O.B. Huffstetler, sharp-eyed, guiding his most pregnant wife down the steps, noticed Juts. He called back for Louise, who was coming out the door. “Louise, something’s wrong with Juts.”

Her eyes followed the direction of his finger, as did everyone else’s.

As quickly as she could in her high heels, Louise ran down
the steps, her orchid corsage bobbing with each step. Pearlie and the girls, now alerted, followed, charging across the square.

Breathless, she knelt down by her sister. “Juts, Juts, are you all right?”

Juts laughed so hard she was sobbing. She couldn’t respond.

“Aunt Juts.” Mary also knelt down by the aunt she loved.

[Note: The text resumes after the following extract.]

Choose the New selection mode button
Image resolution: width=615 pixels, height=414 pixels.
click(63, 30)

“What are Yoyo and Buster doing here?” Maizie asked.

That sent Juts into renewed sobs of laughter.

Pearlie bent over and gently put his hands under his sister-in-law’s arms. “Uppie-do.” He lifted her to her feet, where she sagged against him.

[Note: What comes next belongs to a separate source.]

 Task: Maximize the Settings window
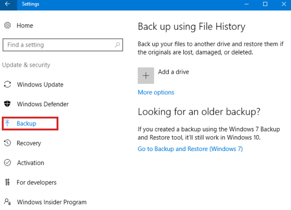[265, 4]
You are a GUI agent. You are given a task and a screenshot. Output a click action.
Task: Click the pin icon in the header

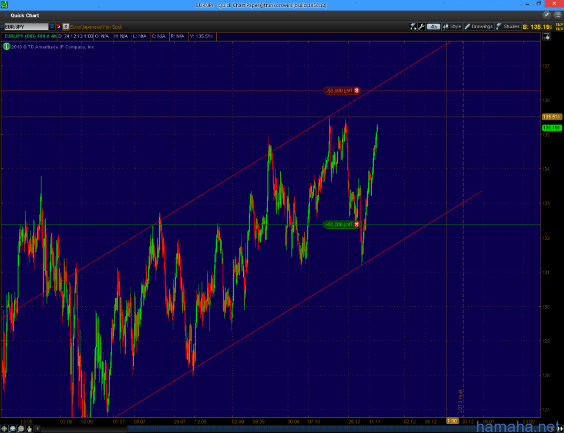pyautogui.click(x=547, y=15)
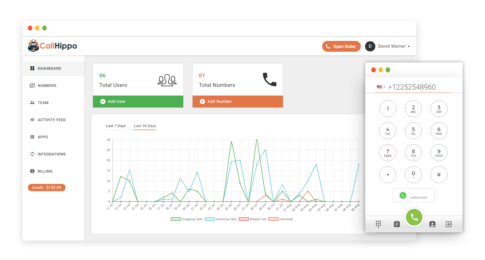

“I think we’d better get the doctor,” Pearlie said.

“No.” Julia shook her head, tried to say something, and then fell apart all over again.

By now the congregation of St. Rose’s, as well as St. Paul’s Episcopal, was gathering on the steps of Christ Lutheran.

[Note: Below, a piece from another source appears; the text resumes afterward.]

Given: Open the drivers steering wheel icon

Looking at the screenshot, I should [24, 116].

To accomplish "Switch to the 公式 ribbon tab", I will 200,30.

“Is she all right?” asked Junior McGrail, who secretly hoped she wasn’t.

Juts nodded.

“Well, what’s wrong?” Popeye Huffstetler, ever the reporter, bluntly asked.

Juts kept laughing and pointing to the dog and the cat.

Junior, now upon them, remarked in a stage whisper to Caesura Frothingham, her best friend, “Imagine, Easter Sunday and she’s got dirty fingernails. I wouldn’t want someone to do my hair with dirty fingernails.”

Try as she might, Juts couldn’t scrub out the dirt from planting tulips and bushes all night.

Juts blinked back the tears. “Junior, you only have two hairs on your head.”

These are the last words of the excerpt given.